**Sfide:**
(1) Le affermazioni seguenti concordano con il testo sul culto imperiale? (a) Un imperatore riceve il titolo di divus già in vita. (b) L'appellativo augustus è legato ad auctoritas. (c) Ottaviano assunse il pontificato massimo. Per ciascuna rispondi sì o no e cita le parole del testo che lo decidono.
(2) Fornisci il seguito del testo sul culto imperiale, cominciando subito dopo la sua ultima frase.

Piu grande di un uomo, ma non ancora dio. Immagini teologiche e presupposti politici del culto imperiale
Il contributo è tratto da Storia della civiltà europea a cura di Umberto Eco, edizione in 75 ebook
Il culto imperiale è innanzitutto un atto di devozione politica che non va confuso con quello tributato alle divinità vere e proprie. D’altra parte un imperatore è divus soltanto dopo la morte; in vita egli è semplicemente augustus, un appellativo legato ad auctoritas e fortemente connotato in senso sacrale. Fu questo titolo che permise ad Ottaviano, insieme all’assunzione del pontificato massimo e ad un complesso programma di costruzione del proprio culto personale, di legittimare il nuovo potere attraverso il ricorso alla religione tradizionale.

**Estratto del dataset:**
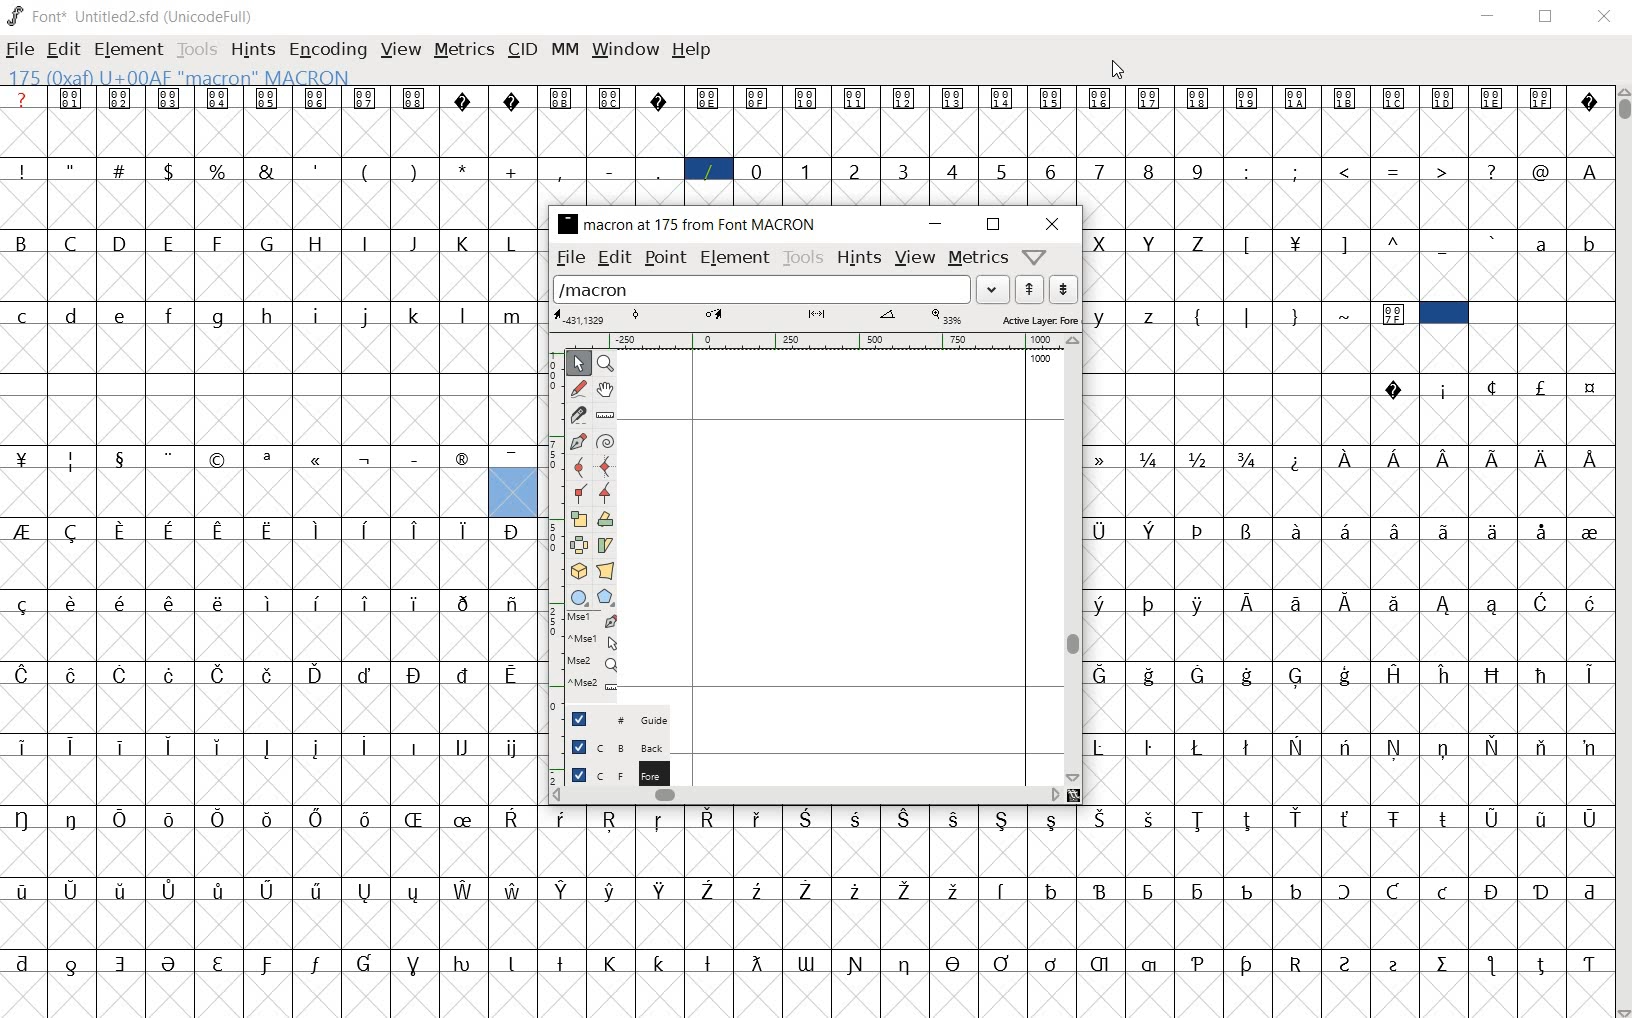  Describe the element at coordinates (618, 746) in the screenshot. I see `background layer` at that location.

**Risposte alle sfide:**
(1)
(a) No: "un imperatore è divus soltanto dopo la morte"
(b) Sì: "un appellativo legato ad auctoritas e fortemente connotato in senso sacrale"
(c) Sì: "insieme all’assunzione del pontificato massimo"

(2)
La grande novità della religione romana in età imperiale è senza dubbio il culto tributato alla persona dell’imperatore, un culto però sostanzialmente diverso da quello reso agli dèi. La religione romana infatti, tranne rari casi, non arrivò mai a considerare l’imperatore vivente come un dio. Gli storici moderni, a partire da Simon Price (Rituals and Power. The Roman Imperial Cult in Asia Minor, Cambridge University Press, 1984), hanno mostrato che lo statuto del principe è ambiguo, a metà strada tra l’umano e il divino, simile per certi versi a quello del santo cristiano. La divinizzazione dell’imperatore infatti può avvenire solamente dopo la morte, attraverso una procedura che richiede l’autorizzazione del senato e l’approvazione del nuovo sovrano.
Caligola e Domiziano, che giunsero a pretendere un culto divino per la propria persona prima della morte, sono delle eccezioni che confermano la regola. Fintanto che l’imperatore è in vita è al suo genius (una sorta di spirito tutelare che nasce con l’individuo e lo accompagna durante il corso dell’intera esistenza) o al suo numen (l’espressione divina della sua volontà) che sono offerti sacrifici.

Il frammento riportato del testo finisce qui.